━━━━━ Data excerpts

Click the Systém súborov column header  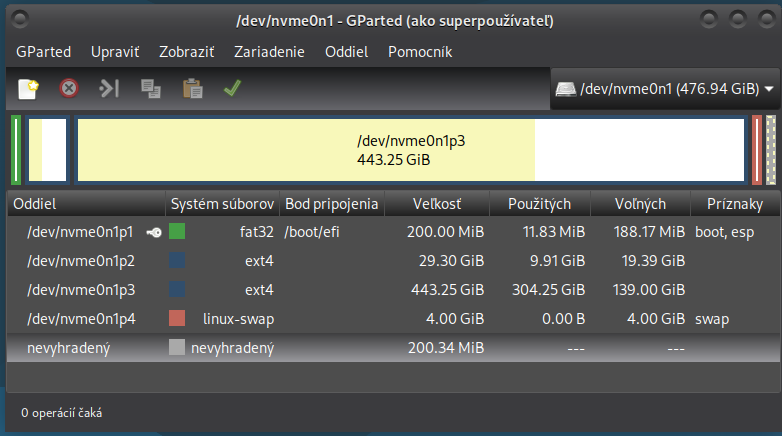[222, 204]
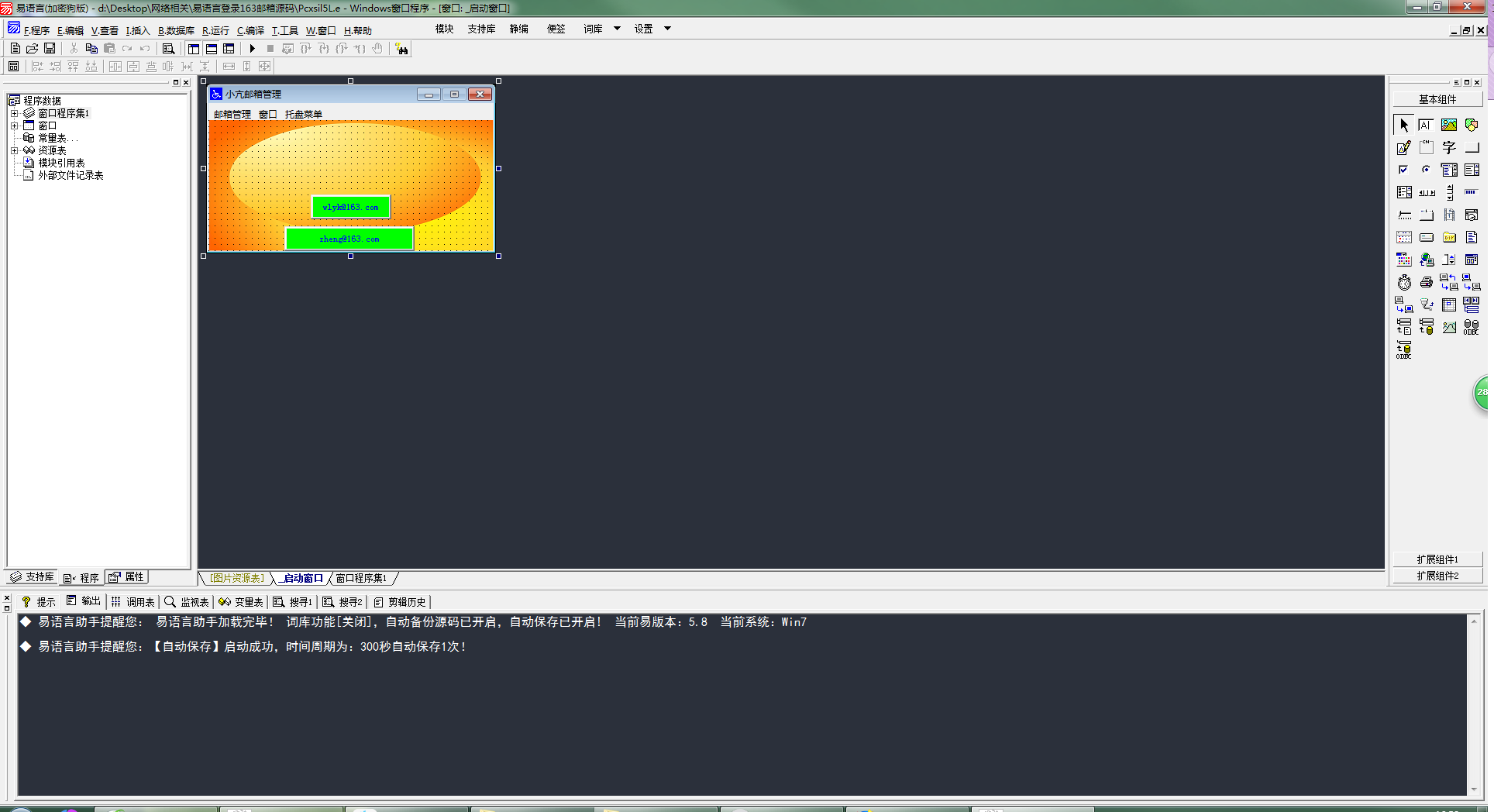Expand the 资源表 tree node
1494x812 pixels.
14,150
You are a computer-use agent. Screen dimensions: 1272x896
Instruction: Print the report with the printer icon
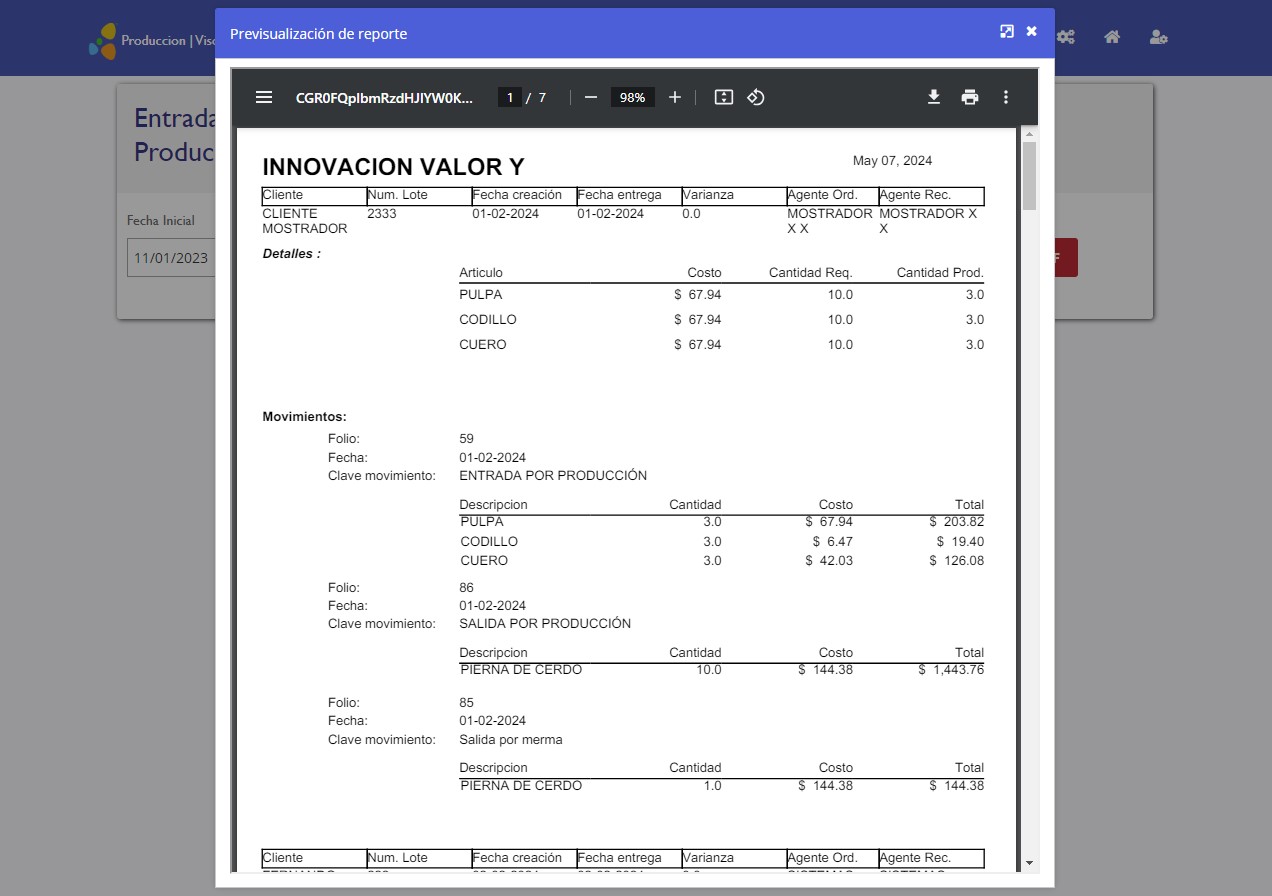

━━━━━━━━━━

Please transcribe, word for word, every line from the one containing "You are a computer-use" through the last line of the records, both included, and leave the pictures out.

Response for this exercise.
You are a computer-use agent. Screen dimensions: 1272x896
Instruction: Print the report with the printer icon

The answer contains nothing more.